Artificial intelligence comes in two strengths: weak and strong. Weak AI is what we are used to when we think about computers. It refers to the use of software for problem-solving or reasoning tasks. Weak AI does not include the full range of human cognitive abilities, but it may also have abilities that humans do not have. Weak AI has slowly permeated our lives. AI programs are directing our cell-phone calls, e-mails, and Web searches. They are used by banks to detect fraudulent transactions, by doctors to help diagnose and treat patients, and by lifeguards to scan beaches to spot swimmers in need of help. AI is responsible for the fact that we never encounter a real person when we make a call to any large organization or even many small ones, and for the voice recognition that allows us to answer vocally rather than press a number. Weak AI beat the world champion chess player, and can actually pick stocks better than most a.n.a.lysts. But Jeff Hawkins points out that Deep Blue, IBM's computer that beat the world chess champion, Garry Kasparov, at chess in 1997, didn't win by being smarter than a human. It won because it was millions of times faster than a human: It could evaluate two hundred million positions per second. "Deep Blue had no sense of the history of the game, and didn't know anything about its opponent. It played chess yet didn't understand chess, in the same way that a calculator performs arithmetic but doesn't understand mathematics."38 Strong AI is what flips many people out. Strong AI is a term coined by John Searle, a philosopher at the University of California, Berkeley. The definition presupposes, although he does not, that it is possible for machines to comprehend and to become self-aware. "According to strong AI, the computer is not merely a tool in the study of the mind; rather, the appropriately programmed computer really is a mind, in the sense that computers given the right programs can be literally said to understand and have other cognitive states."41 Searle maintains that all conscious states are caused by lower level brain processes,42 thus consciousness is an emergent phenomenon, a physical property-the sum of the input from the entire body. Consciousness does not just arise from banter back and forth in the brain. Consciousness is not the result of computation. You have to have a body, and the physiology of the body and its input, to create a mind that thinks and has the intelligence of the human mind.

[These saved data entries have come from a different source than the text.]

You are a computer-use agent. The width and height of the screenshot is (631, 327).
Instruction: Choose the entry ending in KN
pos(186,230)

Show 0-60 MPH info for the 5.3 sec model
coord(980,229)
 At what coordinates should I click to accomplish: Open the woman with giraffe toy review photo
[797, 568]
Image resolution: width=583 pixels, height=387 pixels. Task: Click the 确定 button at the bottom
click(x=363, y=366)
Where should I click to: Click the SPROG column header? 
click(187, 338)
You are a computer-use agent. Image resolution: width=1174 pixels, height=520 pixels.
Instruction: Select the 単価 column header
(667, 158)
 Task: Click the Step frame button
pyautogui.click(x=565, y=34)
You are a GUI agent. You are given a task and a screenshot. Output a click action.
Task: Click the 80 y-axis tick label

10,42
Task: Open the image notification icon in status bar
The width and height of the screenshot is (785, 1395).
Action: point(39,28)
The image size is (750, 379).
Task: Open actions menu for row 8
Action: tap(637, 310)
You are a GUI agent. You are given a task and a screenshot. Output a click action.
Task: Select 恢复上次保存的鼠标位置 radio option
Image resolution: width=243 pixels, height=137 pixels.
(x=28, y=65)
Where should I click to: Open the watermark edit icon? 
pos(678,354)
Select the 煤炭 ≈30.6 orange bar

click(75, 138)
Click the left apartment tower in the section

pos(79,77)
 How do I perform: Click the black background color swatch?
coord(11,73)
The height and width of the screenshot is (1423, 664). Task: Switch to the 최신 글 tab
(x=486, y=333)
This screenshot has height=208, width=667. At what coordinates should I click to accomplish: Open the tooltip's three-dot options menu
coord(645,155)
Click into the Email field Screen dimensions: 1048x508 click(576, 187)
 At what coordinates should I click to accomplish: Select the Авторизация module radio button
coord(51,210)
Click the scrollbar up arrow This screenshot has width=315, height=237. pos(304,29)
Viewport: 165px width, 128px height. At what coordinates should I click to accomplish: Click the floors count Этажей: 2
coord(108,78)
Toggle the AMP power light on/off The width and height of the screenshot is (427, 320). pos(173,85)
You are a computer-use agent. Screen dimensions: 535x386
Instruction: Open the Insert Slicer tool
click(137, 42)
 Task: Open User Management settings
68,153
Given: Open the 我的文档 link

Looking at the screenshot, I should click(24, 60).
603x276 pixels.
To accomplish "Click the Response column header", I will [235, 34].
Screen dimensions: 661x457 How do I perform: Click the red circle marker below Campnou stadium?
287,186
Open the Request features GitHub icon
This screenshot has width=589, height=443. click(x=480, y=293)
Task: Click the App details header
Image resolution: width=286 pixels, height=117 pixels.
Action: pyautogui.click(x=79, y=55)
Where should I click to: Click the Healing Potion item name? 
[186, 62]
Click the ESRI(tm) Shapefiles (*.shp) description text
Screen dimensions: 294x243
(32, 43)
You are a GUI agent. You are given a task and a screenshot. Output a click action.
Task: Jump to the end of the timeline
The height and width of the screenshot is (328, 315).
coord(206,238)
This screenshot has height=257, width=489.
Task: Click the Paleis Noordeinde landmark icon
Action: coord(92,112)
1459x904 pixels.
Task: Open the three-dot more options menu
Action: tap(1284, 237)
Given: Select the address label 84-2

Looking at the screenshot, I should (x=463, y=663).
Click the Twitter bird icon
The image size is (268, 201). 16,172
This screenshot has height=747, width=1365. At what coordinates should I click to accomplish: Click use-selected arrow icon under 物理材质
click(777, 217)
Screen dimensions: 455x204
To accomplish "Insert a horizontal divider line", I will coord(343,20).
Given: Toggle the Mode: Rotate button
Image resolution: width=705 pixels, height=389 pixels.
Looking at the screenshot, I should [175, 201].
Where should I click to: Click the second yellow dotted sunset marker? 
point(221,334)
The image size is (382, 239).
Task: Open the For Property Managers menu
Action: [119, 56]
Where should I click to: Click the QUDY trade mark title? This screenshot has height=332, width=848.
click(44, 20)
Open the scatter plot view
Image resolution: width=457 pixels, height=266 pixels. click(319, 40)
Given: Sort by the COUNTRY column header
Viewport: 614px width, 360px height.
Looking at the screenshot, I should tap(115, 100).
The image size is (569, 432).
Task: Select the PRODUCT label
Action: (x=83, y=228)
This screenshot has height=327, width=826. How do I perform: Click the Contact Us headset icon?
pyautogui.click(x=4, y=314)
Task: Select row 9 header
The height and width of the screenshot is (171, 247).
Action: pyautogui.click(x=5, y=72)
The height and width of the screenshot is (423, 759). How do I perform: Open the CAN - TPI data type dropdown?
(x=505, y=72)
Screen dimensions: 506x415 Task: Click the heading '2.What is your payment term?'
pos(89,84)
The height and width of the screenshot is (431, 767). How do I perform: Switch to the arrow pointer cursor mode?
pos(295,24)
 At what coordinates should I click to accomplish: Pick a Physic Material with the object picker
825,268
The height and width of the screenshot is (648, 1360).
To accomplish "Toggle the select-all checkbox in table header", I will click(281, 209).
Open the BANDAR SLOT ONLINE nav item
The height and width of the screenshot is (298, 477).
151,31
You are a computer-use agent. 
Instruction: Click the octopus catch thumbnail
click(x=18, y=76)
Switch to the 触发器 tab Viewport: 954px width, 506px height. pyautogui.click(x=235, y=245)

IS A CONSCIOUS MACHINE POSSIBLE?.

The logic behind believing a machine can be conscious is the same logic that is behind creating AI. Because human thought processes are the result of electrical activity, if you can simulate that same electrical activity in a machine, then the result will be a machine with humanlike intelligence and consciousness. And just as with AI, there are some who think that this does not mean that the machine's thought processes need necessarily be the same as a human's to produce consciousness. Then there are those who agree with Hawkins and think that it must have the same processes, and that to have those, it has to be hooked up the same way. And there are those who are on the fence.

The quest for artificial intelligence was not originally based on reverse-engineering the brain, because in 1956, when AI was a glimmer of an idea, very little was known about how the brain works. Those early engineers had to wing it when they began to design AI. They initially came up with their own solutions for creating the various components of artificial intelligence, and some of these methods have actually supplied clues to how parts of the brain work. Some of these approaches are based on mathematical rules, such as Bayesian logic, which determines the likeliness of a future event based on similar events in the past, or Markov models, which evaluate the chance that a specific sequence of events will happen and are used in some voice-recognition software. The engineers built "neural nets," set up to run in parallel and loosely simulating neurons and their connections; they actually learn responses that are not preprogrammed in. These systems have also been used in voice-recognition software. They are also used to detect fraud in credit-card charges, and in face and handwriting recognition. Some are based on inference-the old "if this, then that" logic. There are programs that search through large numbers of possibilities, such as the chess program Deep Blue. Some are planning programs that start with general facts about the world, rules about cause and effect, facts germane to particular situations, and the intended goal-just like the direction finder in your car that plans routes and tells you how to get to the closest Chinese takeout.

But the human brain is different in many ways from a computer. In his book The Singularity Is Near, Kurzweil enumerates the differences.

The brain's circuits are slower but more ma.s.sively parallel. The brain has about one hundred trillion interneuronal connections. This is more than any computer yet has.

The brain is constantly rewiring itself and self-organizing.

The brain uses emergent properties, which means that intelligent behavior is rather an unpredictable result of chaos and complexity.

The brain is only as good as it has to be, in terms of evolution. There's no need to be ten times smarter than everyone else; you need only be a little smarter.

The brain is democratic. We contradict ourselves: We have internal conflicts that may result in a superior solution.

The brain uses evolution. The developing brain of a baby six to eight months old forms many random synapses. The patterns of connections that best make sense of the world are the ones that survive. Certain patterns of brain connections are crucial, whereas some are random. As a result, an adult has far fewer synapses than the toddler.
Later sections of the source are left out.